Powers is a show that I want to love, but I see so many problems with. On the one hand, the concept is great, but when it comes to execution, PlayStation’s exclusive show fumbles around far too much. Instead of weaving an incredible tapestry of interwoven story arcs, we get a raggedy blanket with loosely knit threads that can’t quite decide what it wants to be. Like it’s primary protagonist, Powers is going through an identity crisis, wanting to be both a comic and TV show, be not fully fitting into either world. At 60 percent of the way through the season, you shouldn’t have to continue to convince your audience. You should already have them hooked.

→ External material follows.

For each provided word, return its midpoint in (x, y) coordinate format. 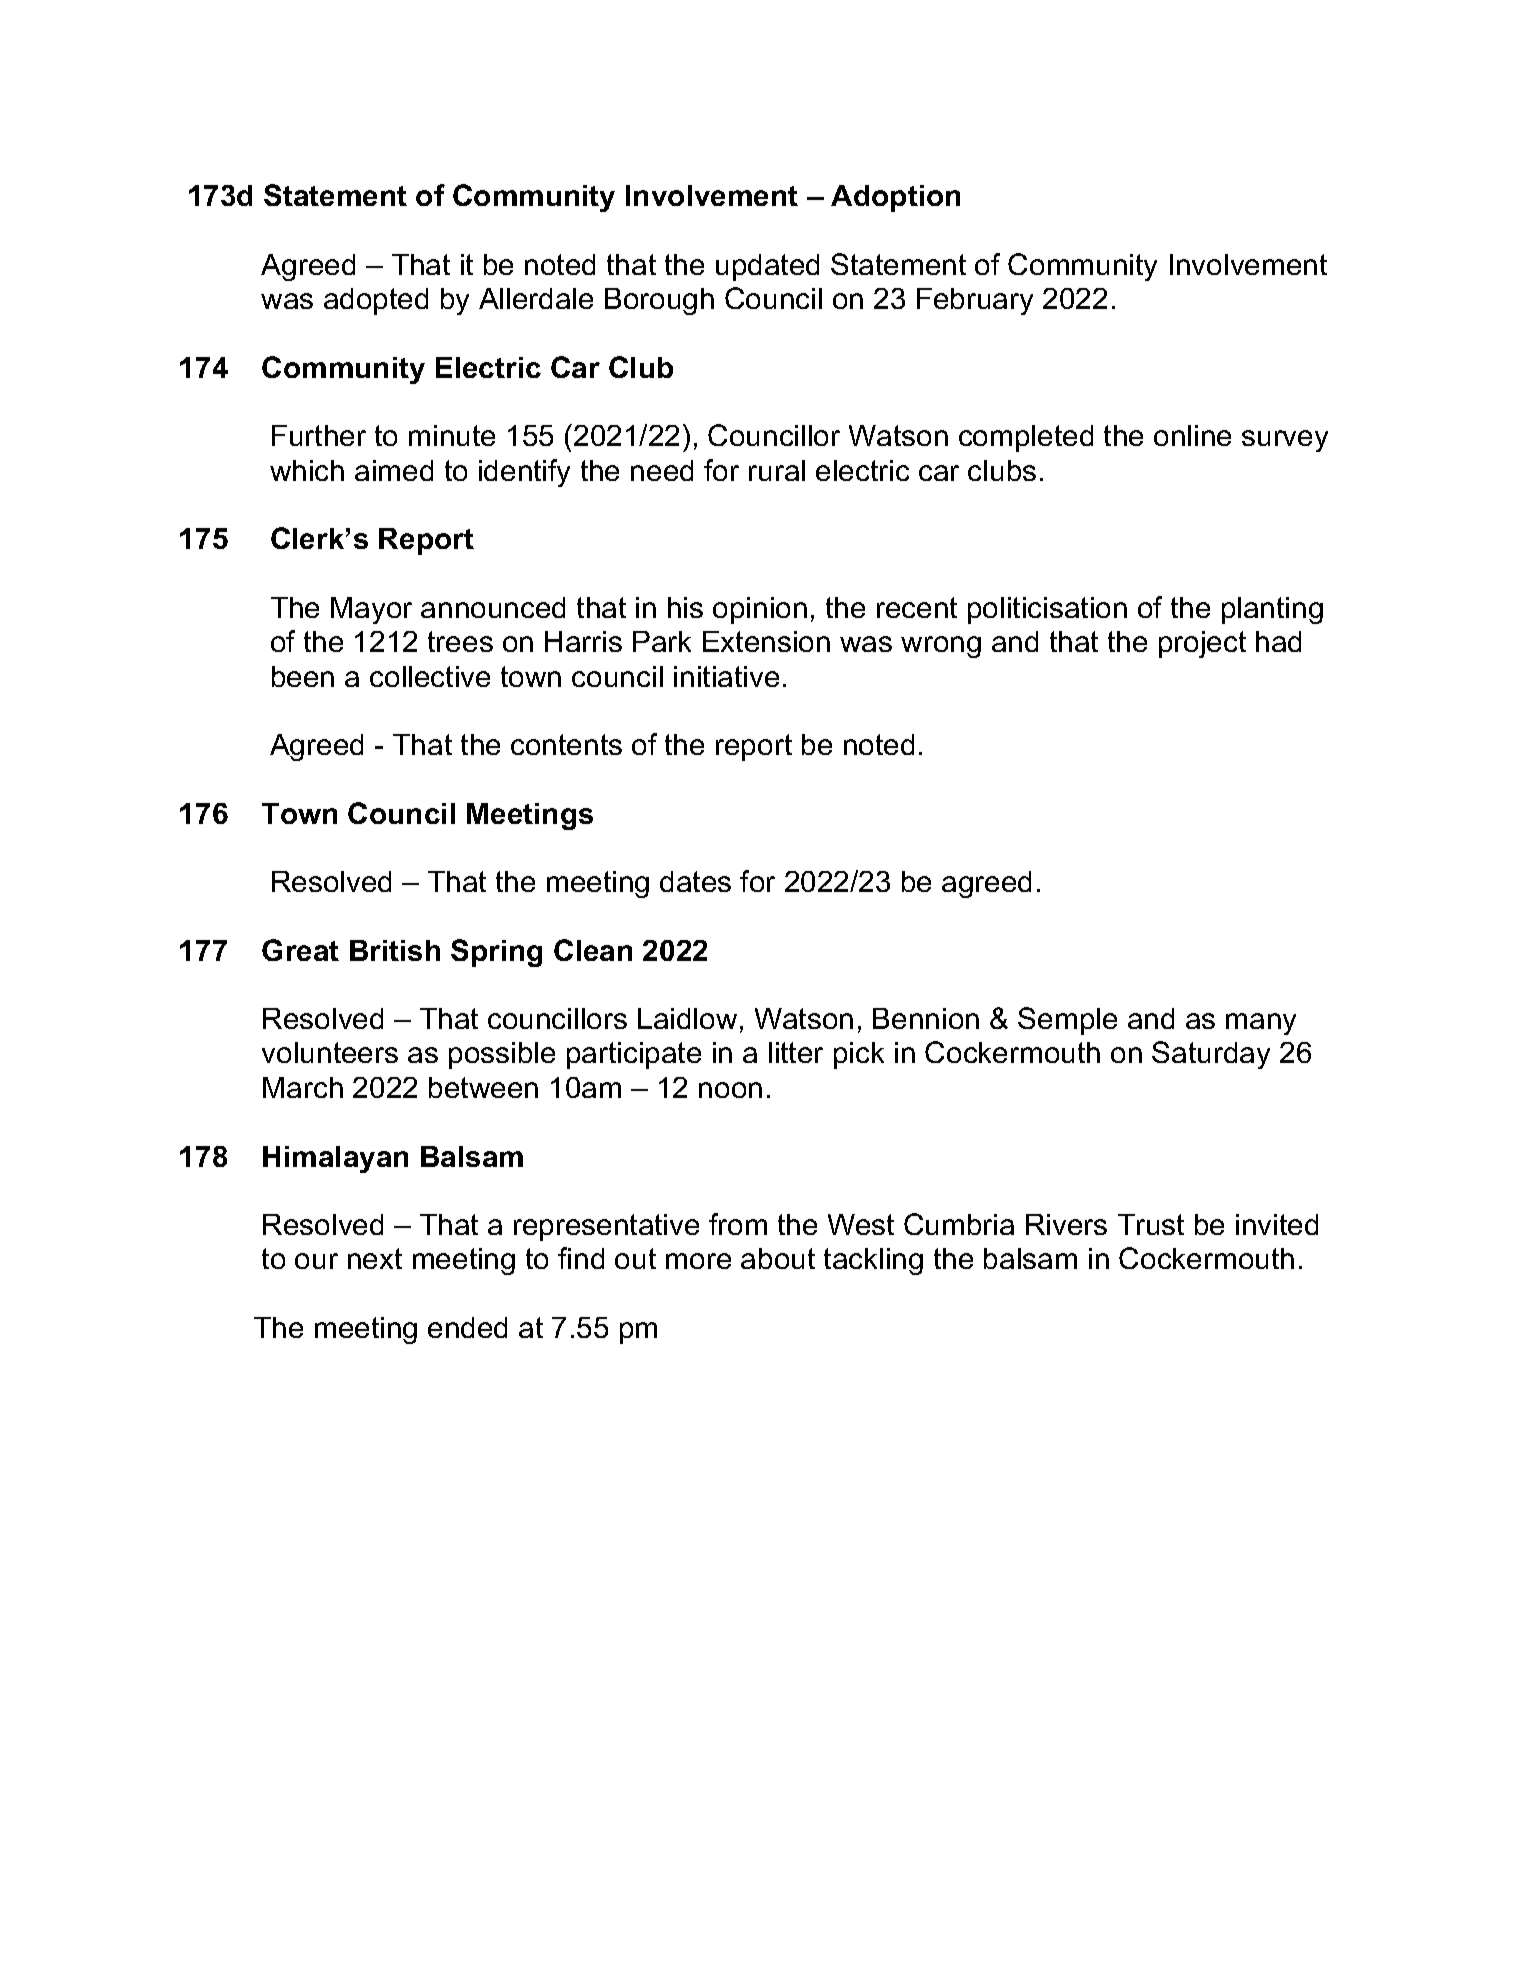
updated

The episode’s opening is phenomenal, showing a montage of characters getting ready for the wake in mourning of the powers division cops that were brutally destroyed in the last couple of episodes. The pacing and shot composition felt like a well done TV show, and not like a comic that wanted to be one of them fancy motion pictures. The solemnity of the occasion translated well to the screen and the accompanying music furthered the emotional tie.
The One About the Wake
For Walker, Pilgrim, and the other “protagonists,” the whole episode takes place at this wake. There’s a lot of talking and a lot of reminiscing about the past, continually beating into us who these characters were before the current events we are seeing. Powers does a lot of living in the past, and rather than doing it in a way that drives the mystery or attachment to the characters, it beats the same drum again and again, rarely really giving us any new information about the characters, and sounding like that washed up high school football star who can’t stop reliving his glory days. When you’ve only got 10 episodes to tell a story, you have to stop retreading the same paths. If this is Powers‘ way of doing character development, it’s not working for me. Give me something new. Move the narrative along at a better pace!

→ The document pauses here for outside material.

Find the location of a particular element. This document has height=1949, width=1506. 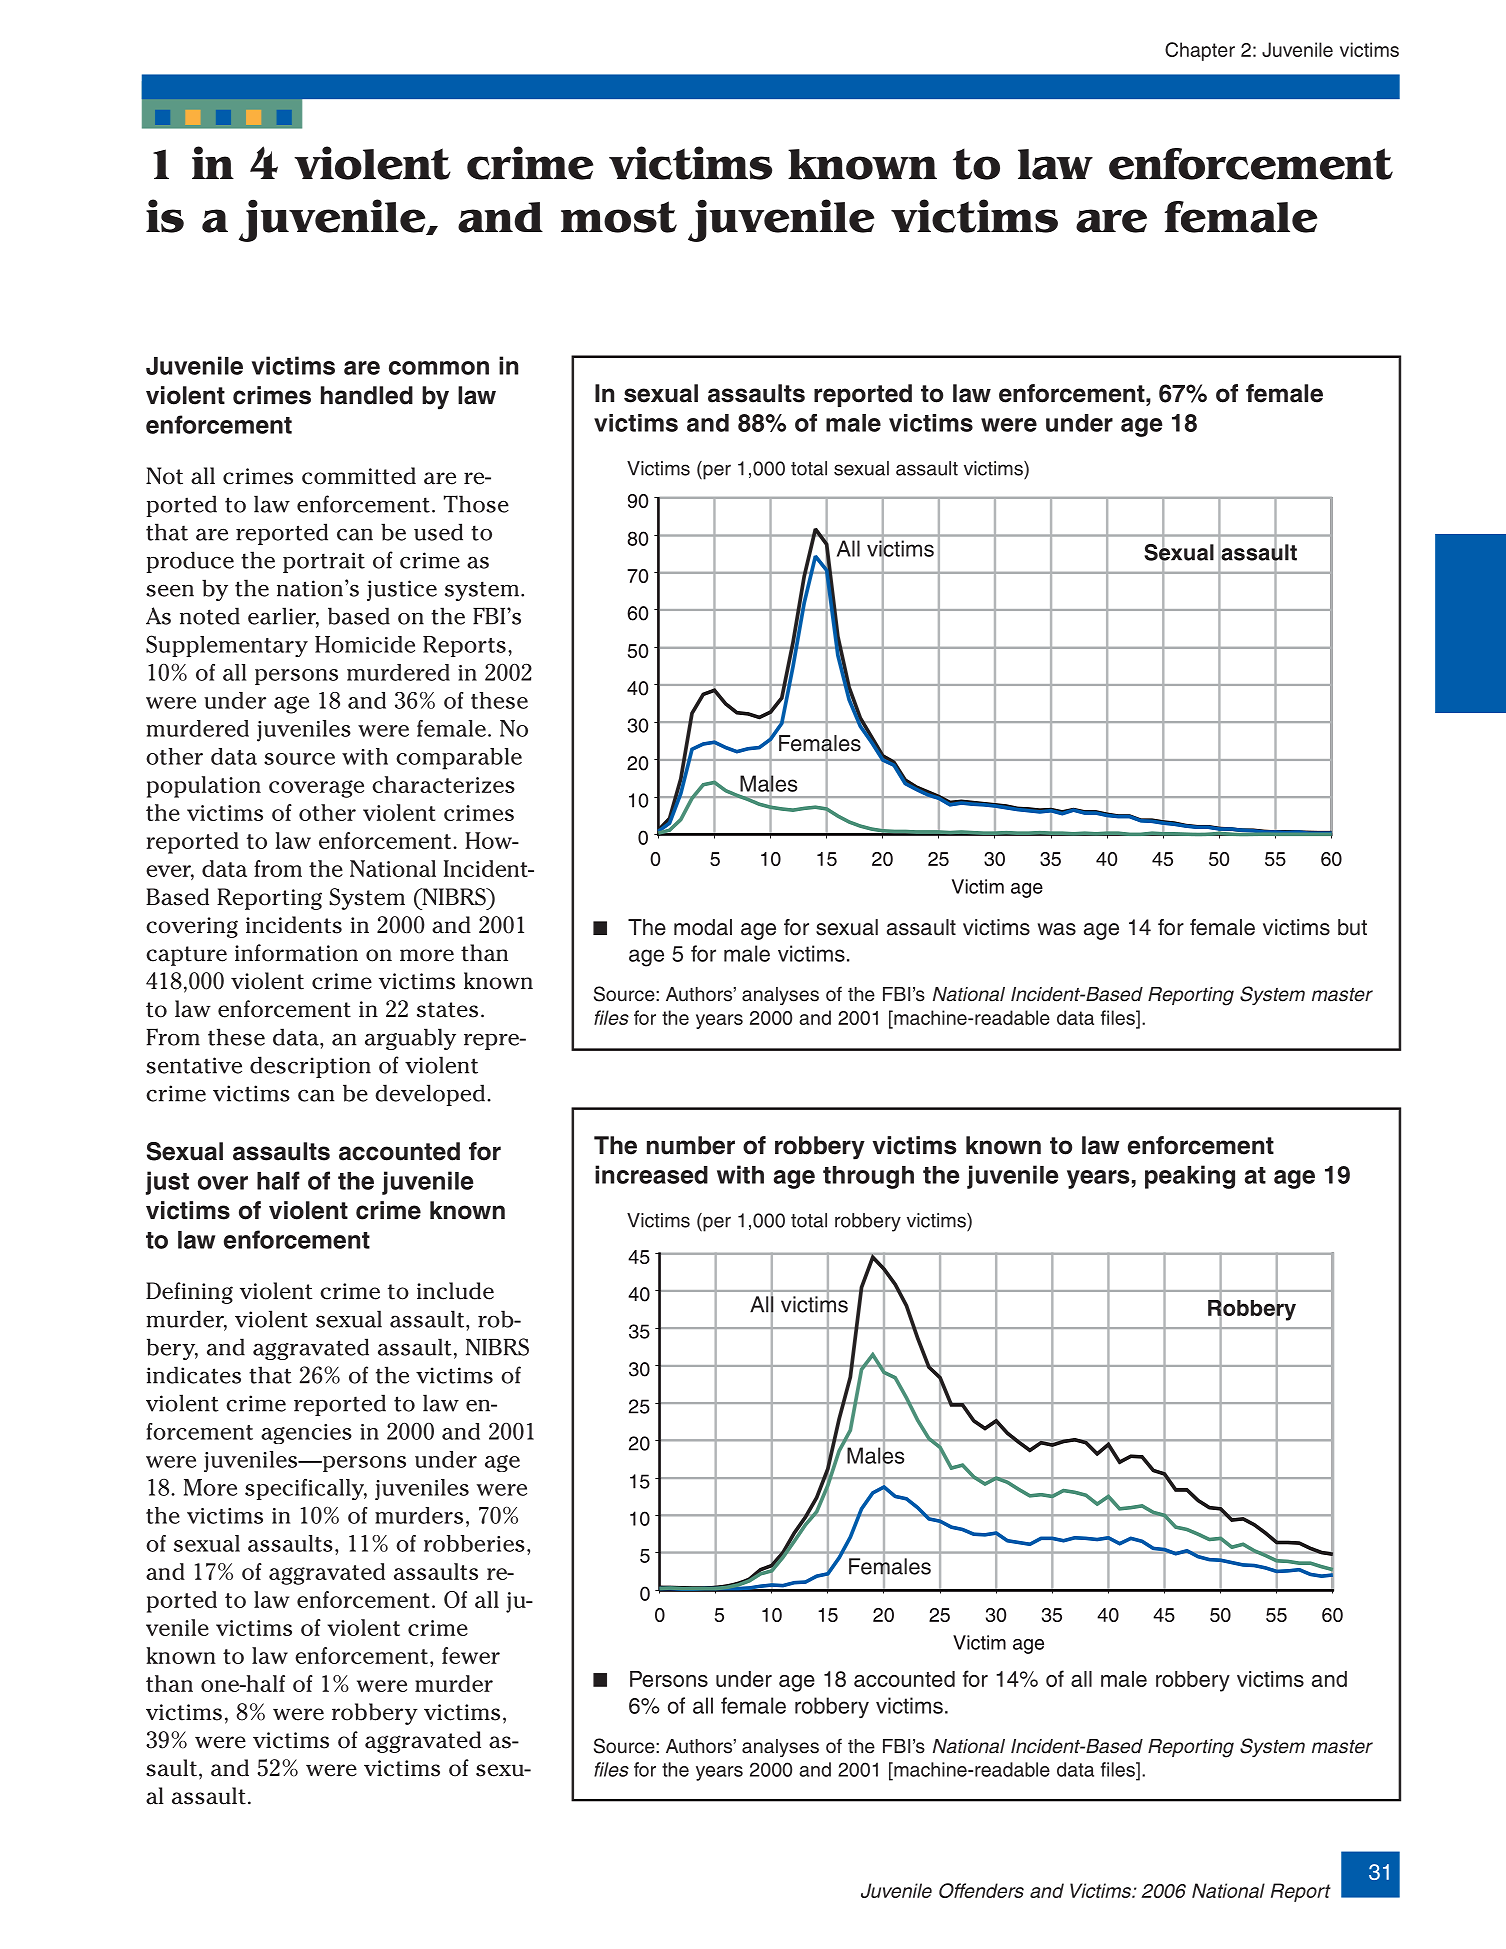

Black Swan! What’s that? It’s nothing, and yet, perhaps it is everything. It’s our random new mystery. It’s our convenient new narrative device that is meant to string the viewer along a bit more, and it is tossed into the episode by a drunken Triphammer, who somehow didn’t die after having his head bashed to paste in the last episode. It’s alluded that Captain Cross may know something about this ‘Black Swan’ thing as well, and when confronted, he seems angry and off-put by the whole thing. There’s all of five minutes that are even devoted to this topic the entire episode, and they feel out of place, slapping a new potential threat on our heroes with only four episodes to go and using a drunk character as the serviceable vehicle to deliver that development. Seeing the narrative development over the first half of the season, I’m not convinced they can bring an entirely new undeveloped element to fruition in time.

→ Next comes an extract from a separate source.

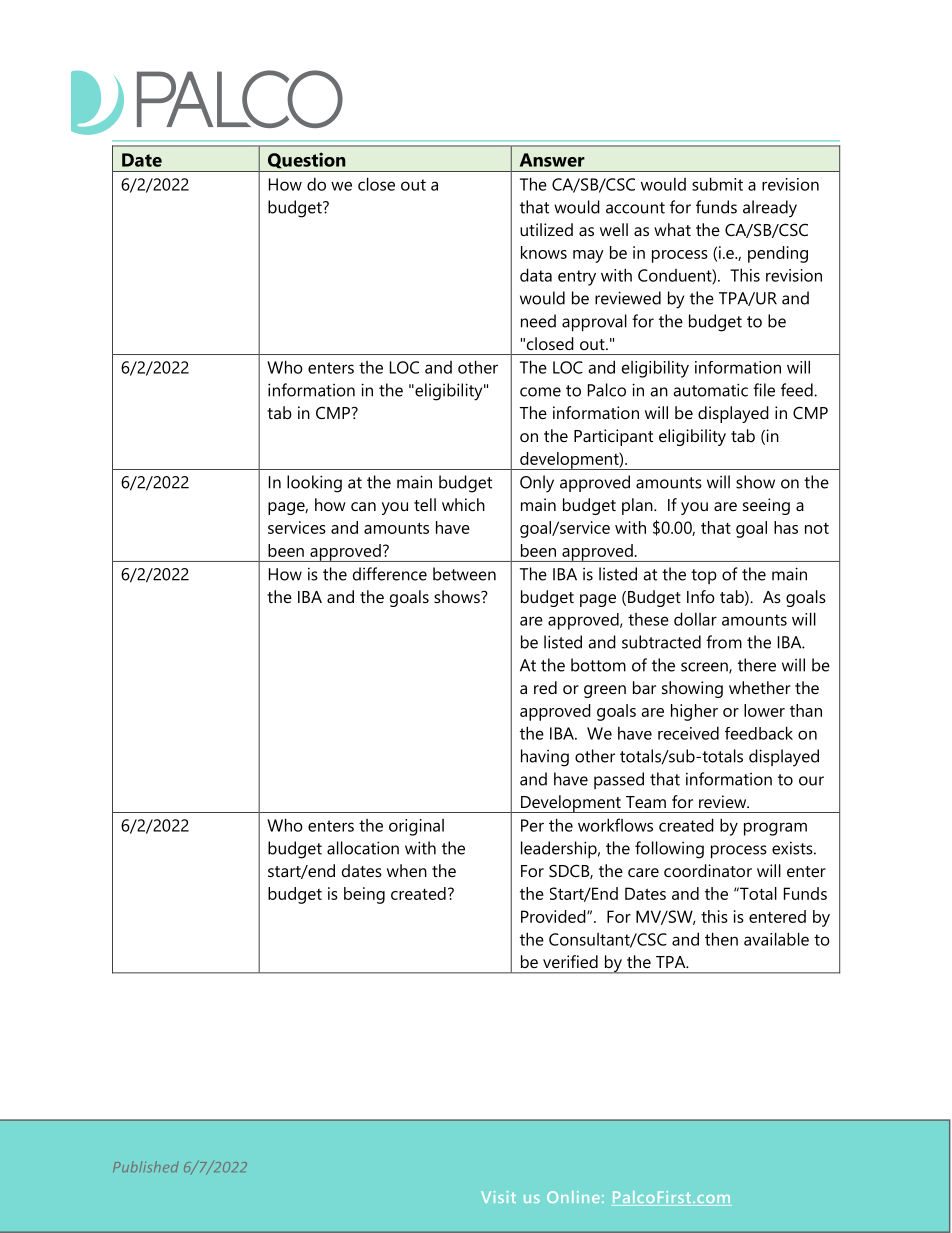 The image size is (952, 1233). Describe the element at coordinates (552, 160) in the screenshot. I see `Answer` at that location.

Powers Show Review - Episode 6: The Raconteur of the Funeral Circuit
Time for the Kryptonite
And there lies Powers‘ biggest weakness. Instead of building on previous events and allowing the narrative to form a complete picture naturally, it feels like a random hodge-podge of things that are happening but have little-to-no relation to other events. Black Swan, Sway, Khaotic Chic, Wolfe — Powers is trying to do too many things at once, and yet it still meanders, hardly advancing any of these threads more than a minute amount. Look at any other TV show and where they were at 60% of the way through their first season. Powers feels stuck in the mud by comparison, failing to meaningfully build new enactments on previous event structure.
As for Royalle and Calista, we get a couple of scenes involving them, but these serve to further hinder character development. Calista is helping Krispin in his anti-powers civil disruptiveness, but is then shocked to find him working with Khaotic Chic? It makes little sense. Johnny Royalle is panicking a bit about the Sway he’s passed around the world and wondering what sort of effect it will have after learning of it’s effects on Walker and the seemingly psychic connection that Walker and Wolfe shared. If anything the Sway plot point seems like it will be the one to take center stage for the climax, but the show’s effectiveness of building it to that stage has been lacking.
The episode’s title seems to allude to Deena Pilgrim’s father, who likes to put on his hero face, but has skeletons in his closet. Yet another thread that barely ties into the rest of the narrative, and feels odd being added this starkly to the story this late in the game. And the episode’s penultimate cliffhanger ending left me wondering why that plot point was driven home so hard (not to mention the gaping plot hole where powers division is in charge of the shaft, yet somehow a news crew can do a surprise newscast while they are all at the wake).
Powers is lost in its own identity. It’s trying to tell so many stories an get you attached to so many characters that it fails to make that link with any of them. It doesn’t give us the development that we need of individual characters and leaves them feeling like hollow game pieces that are moved around for the sake of the narrative. We got close to some real emotion with the end of last week’s episode and the start of this one, but Powers fell back into the same rut that has been leaving me feeling empty about the forced plot of the show overall. It’s an entertaining jaunt, and one that I’ll ride out until the end, but not one that I am feeling in any way emotionally attached to.